Executive Director of the Center for New Designs in Learning and Scholarship (CNDLS) Edward Maloney introduced the afternoon’s panel of faculty and students. Maloney also highlighted Georgetown’s role as an international institution that strives to live out the Jesuit ideals of justice and community—whether across the globe or here in efforts on campus.
Professor Michelle Ohnona served as moderator. Ohnona emphasized her passion for teaching, learning, and pedagogy—noting that the classroom is a “space for transformation.”
Student Perspectives
Ohnona was joined on the panel by three students: first-year Jasmin Ouseph (SFS'19) and seniors Joy Robertson (SFS'16) and Caitlin Snell (C'16). The students shared their experiences working with diversity on campus and abroad.
Ouseph is chair of the Georgetown University Student Association’s Racial and Cultural Inclusivity policy team, a diversity facilitator for Leaders in Education About Diversity, and also serves as an undergraduate representative on the administration’s Working Group on Racial Injustice.

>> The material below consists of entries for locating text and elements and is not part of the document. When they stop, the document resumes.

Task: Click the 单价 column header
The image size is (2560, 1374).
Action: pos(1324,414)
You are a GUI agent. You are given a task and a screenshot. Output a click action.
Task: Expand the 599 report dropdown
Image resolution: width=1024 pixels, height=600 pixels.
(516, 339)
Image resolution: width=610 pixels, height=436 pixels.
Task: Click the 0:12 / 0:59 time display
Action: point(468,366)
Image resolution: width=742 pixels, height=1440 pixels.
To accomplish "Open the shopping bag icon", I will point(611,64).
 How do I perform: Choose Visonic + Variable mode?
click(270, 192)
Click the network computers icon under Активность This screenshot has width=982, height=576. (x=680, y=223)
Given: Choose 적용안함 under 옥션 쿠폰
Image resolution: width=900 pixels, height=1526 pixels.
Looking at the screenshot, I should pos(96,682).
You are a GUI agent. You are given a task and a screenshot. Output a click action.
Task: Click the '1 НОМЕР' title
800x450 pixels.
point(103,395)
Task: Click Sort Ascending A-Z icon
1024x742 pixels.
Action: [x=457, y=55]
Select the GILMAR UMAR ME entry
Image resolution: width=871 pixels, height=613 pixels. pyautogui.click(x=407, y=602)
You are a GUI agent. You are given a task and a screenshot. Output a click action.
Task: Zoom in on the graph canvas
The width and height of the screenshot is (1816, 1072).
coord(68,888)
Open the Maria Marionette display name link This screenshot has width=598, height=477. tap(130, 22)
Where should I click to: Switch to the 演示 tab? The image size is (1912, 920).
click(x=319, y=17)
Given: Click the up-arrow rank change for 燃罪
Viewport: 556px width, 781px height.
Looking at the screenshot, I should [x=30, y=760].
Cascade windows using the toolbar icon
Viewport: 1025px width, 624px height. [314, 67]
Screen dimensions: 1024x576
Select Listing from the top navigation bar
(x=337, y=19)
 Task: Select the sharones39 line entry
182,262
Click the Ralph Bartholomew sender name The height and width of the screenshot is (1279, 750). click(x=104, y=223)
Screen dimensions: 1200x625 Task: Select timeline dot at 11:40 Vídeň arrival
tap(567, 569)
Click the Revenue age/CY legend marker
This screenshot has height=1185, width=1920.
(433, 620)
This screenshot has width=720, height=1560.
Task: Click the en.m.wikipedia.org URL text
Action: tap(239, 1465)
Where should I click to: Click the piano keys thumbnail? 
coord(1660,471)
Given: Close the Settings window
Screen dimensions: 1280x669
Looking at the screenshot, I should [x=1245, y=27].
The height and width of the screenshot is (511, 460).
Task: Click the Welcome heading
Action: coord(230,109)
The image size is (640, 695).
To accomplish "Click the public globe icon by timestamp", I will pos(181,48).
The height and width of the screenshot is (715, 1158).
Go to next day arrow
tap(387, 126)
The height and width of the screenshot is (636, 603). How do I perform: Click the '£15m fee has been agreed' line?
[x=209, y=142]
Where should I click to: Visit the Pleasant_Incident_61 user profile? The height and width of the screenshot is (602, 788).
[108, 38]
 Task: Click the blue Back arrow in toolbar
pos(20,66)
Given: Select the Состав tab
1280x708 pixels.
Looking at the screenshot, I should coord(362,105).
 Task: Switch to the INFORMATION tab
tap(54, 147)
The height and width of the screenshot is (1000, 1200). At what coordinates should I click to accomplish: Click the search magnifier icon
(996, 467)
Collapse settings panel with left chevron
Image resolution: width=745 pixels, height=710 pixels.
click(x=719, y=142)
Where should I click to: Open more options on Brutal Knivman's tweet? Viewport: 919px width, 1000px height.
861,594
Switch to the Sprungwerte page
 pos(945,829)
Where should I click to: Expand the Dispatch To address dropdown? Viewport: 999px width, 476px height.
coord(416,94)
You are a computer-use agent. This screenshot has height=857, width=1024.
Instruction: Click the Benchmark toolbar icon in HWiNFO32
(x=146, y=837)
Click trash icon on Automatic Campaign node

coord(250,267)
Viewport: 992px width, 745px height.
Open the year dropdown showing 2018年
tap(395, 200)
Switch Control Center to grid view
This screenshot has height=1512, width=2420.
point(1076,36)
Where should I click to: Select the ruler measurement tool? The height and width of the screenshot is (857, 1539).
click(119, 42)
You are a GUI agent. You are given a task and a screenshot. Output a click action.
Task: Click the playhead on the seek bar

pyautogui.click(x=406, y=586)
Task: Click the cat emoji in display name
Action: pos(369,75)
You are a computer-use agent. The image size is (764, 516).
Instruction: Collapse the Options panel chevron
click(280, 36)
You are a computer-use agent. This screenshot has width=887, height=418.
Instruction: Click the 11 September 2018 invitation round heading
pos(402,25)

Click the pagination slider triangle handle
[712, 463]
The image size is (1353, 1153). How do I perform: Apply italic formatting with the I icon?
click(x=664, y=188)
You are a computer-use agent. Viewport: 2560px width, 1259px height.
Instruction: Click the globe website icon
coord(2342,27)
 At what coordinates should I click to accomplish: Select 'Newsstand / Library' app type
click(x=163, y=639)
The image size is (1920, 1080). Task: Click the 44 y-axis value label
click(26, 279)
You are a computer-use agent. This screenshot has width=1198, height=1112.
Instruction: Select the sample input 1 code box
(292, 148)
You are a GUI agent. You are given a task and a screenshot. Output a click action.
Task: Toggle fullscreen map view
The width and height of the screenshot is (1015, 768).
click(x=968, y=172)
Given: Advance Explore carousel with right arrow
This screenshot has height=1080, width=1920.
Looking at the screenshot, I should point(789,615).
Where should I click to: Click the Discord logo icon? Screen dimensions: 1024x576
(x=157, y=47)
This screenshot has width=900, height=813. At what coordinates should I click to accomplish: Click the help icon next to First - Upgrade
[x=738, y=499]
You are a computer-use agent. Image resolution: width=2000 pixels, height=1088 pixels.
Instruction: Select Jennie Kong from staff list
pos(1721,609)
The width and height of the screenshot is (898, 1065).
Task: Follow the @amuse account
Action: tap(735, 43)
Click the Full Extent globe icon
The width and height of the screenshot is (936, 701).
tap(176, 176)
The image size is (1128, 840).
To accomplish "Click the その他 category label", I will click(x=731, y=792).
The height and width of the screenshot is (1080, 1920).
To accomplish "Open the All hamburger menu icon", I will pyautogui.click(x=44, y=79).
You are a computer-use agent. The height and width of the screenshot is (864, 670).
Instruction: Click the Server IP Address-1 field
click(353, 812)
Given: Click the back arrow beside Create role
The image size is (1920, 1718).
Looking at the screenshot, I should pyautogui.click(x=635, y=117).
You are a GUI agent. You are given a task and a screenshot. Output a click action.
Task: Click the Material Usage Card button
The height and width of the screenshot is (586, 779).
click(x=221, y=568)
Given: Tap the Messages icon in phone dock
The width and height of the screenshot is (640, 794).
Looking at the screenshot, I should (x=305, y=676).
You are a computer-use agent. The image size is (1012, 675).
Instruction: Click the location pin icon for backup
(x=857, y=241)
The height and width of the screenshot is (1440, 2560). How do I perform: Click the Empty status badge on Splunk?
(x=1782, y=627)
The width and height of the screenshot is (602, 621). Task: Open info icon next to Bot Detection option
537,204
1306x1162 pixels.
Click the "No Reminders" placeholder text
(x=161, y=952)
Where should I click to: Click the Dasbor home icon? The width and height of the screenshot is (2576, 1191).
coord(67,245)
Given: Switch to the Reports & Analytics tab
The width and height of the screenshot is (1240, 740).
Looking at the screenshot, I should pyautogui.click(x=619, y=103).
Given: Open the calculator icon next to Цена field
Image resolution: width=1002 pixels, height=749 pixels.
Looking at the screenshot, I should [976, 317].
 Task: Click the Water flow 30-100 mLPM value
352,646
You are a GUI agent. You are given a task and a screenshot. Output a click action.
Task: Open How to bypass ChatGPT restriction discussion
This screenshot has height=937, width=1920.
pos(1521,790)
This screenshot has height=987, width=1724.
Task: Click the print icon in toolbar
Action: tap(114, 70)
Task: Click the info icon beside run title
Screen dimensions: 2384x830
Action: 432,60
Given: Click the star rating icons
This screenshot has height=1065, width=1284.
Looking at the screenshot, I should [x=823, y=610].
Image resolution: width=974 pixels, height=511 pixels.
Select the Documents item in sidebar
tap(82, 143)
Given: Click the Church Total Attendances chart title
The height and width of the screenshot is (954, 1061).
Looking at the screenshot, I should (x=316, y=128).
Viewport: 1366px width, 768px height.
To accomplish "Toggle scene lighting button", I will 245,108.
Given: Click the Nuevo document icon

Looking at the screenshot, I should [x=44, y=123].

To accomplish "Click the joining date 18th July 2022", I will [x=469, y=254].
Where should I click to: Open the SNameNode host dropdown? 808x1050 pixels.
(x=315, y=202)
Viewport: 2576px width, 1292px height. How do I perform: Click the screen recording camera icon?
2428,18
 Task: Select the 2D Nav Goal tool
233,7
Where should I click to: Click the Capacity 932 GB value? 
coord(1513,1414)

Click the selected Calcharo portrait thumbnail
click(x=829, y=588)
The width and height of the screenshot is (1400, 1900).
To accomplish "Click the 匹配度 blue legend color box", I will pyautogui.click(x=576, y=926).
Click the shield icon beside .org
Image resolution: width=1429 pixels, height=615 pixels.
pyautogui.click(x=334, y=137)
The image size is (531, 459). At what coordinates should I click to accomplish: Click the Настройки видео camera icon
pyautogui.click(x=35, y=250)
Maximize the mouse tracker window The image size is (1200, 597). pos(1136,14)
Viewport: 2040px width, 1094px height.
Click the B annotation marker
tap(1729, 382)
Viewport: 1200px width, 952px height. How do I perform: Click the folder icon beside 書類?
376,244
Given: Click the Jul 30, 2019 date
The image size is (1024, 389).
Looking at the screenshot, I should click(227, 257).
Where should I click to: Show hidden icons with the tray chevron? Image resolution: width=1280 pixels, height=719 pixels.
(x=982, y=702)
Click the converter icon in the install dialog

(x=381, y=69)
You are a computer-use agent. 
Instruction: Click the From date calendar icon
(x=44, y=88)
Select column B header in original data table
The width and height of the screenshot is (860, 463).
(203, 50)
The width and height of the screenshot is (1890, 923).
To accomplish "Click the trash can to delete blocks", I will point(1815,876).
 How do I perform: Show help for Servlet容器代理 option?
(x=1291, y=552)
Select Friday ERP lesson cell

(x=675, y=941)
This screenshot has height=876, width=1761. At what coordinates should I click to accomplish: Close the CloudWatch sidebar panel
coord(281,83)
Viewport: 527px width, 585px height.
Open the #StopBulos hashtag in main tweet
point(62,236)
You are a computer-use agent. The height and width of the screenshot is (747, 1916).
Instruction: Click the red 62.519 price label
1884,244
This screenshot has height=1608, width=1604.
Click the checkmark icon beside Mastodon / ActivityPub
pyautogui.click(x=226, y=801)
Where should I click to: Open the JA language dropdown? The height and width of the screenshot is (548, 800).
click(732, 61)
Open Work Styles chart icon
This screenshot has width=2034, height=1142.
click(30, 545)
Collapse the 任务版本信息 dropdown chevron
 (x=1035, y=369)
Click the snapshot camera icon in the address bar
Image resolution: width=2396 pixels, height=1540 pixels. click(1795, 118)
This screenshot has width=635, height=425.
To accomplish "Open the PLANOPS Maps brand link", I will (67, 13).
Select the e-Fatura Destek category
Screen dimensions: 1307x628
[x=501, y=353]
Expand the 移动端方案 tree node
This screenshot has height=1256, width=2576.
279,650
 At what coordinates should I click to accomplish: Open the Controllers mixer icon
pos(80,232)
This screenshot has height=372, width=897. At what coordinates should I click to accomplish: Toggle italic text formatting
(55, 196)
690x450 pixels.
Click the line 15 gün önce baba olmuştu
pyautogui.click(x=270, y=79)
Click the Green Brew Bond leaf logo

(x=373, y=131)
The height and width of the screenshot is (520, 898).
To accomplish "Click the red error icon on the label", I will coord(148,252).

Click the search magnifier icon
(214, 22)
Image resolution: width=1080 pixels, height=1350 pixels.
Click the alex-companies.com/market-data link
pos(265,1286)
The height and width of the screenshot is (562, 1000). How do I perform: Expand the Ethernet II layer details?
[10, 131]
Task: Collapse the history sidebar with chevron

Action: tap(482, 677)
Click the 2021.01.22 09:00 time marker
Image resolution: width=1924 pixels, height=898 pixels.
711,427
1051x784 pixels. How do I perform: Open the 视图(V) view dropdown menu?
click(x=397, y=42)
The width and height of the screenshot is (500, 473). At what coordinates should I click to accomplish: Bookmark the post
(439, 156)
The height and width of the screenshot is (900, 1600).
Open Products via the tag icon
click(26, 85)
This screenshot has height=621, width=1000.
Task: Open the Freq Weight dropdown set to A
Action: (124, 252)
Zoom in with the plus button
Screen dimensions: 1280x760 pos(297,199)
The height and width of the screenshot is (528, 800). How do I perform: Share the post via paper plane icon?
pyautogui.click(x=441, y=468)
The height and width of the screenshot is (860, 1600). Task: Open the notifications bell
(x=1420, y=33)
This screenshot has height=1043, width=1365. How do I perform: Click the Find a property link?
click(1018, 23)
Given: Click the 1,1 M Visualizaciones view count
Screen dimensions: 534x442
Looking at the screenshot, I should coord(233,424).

Robertson and Snell participated in Doyle student programs. Both spoke about the impact of those experiences on their perspectives on diversity and culture. Robertson noted the ways studying abroad encouraged her to find more upfront and tangible ways to engage difference on campus, and Snell spoke of the importance of being vulnerable and creating “not just safe spaces, but brave spaces.”
The panelists considered how traditional classroom and faculty-student dynamics might need to be transformed as audience questions challenged panelists to think about how difference can be productively recognized and embraced in the classroom.
Concluding with remarks from Michael Kessler, managing director of the Berkley Center, this year’s symposium offered a unique blend of global and local perspectives on the importance—and challenges—of engaging diversity in our communities, as well as the meaningful reflections and growth that all can experience when living and engaging intentionally with each other.